You are viewing a plain text version of this content. The canonical link for it is here.
Posted to users@hudi.apache.org by vtygoss <vt...@126.com> on 2021/07/12 11:38:15 UTC
hudi hard deletion in flink sql AND detect deletions of upstream
Hi,
I have two problems:
1. How to specify hard deletion in hudi-flink-bundle-0.9.0?
2. How to detect the deletion events in downstream hudi-flink sql streaming? The down streams need to detect the deletions of input hudi table and act accordingly.
I tried to use org.apache.hudi.common.model. EmptyHoodieRecordPayload, but it seems like that EmptyHoodieRecordPayload is not really deletion but emits null value of none primary key? i am not sure. BTW, klass EmptyHoodieRecordPayload is lack of a constructor of parameter klass “org.apache.hudi.common.util.Option".

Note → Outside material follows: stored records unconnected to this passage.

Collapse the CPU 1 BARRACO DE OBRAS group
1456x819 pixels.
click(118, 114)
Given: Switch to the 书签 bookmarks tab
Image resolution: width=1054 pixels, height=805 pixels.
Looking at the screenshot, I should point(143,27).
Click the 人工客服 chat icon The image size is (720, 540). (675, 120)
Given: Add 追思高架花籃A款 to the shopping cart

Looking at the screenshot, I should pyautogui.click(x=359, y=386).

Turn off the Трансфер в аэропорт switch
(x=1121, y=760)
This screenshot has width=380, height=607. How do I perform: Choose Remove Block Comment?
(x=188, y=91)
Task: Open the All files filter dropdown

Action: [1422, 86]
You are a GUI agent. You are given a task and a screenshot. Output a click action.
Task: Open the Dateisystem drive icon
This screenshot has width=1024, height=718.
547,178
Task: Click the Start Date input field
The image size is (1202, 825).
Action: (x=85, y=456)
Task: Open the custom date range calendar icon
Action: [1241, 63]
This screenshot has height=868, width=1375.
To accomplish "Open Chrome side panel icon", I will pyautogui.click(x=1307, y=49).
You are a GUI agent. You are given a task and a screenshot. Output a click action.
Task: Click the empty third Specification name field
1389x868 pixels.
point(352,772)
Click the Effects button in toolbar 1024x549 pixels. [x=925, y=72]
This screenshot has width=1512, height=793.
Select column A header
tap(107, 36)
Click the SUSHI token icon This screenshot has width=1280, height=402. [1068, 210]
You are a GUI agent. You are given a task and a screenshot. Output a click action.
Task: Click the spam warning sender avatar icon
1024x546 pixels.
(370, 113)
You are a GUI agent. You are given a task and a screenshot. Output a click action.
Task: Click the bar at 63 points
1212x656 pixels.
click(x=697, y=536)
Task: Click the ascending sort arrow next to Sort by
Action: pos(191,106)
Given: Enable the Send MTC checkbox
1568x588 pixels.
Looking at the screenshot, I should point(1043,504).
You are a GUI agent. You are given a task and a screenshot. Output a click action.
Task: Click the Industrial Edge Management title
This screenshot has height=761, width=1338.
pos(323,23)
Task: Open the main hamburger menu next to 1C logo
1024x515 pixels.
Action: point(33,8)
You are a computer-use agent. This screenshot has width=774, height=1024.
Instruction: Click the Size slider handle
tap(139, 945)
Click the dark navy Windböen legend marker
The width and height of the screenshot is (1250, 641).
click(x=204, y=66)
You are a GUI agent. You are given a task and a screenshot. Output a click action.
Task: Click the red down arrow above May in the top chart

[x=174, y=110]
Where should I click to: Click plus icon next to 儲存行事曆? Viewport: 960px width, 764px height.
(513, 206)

please offer some advices, thank you very much!
Best Regards!
```
CREATE TABLE t3(
uuid VARCHAR(20),
name VARCHAR(10),
age INT,
ts TIMESTAMP(3),
`partition` VARCHAR(20),
primary key(uuid) not enforced
)
PARTITIONED BY (`partition`)
WITH (
'connector' = 'hudi',
'path' = 'hdfs://bruneihealth/user/data/db/hudi_flink/t3',
'table.type' = 'MERGE_ON_READ',
'read.tasks' = '1',
'read.streaming.enabled' = 'true',
'read.streaming.check-interval' = '1',
'hoodie.datasource.write.partitionpath.field'='_hoodie_partition_path',
'write.payload.class' = 'org.apache.hudi.common.model.EmptyHoodieRecordPayload',
'compaction.async.enabled'='false'
);
```
Re: hudi hard deletion in flink sql AND detect deletions of upstream
Posted by Danny Chan <da...@apache.org>.
Hi vtygoss ~
By default, when consuming cdc stream DELETEs, the flink writer would
nullify the payload instant so that the write handle would recognize these
DELETEs and do HARD delete: do not write anything in the file.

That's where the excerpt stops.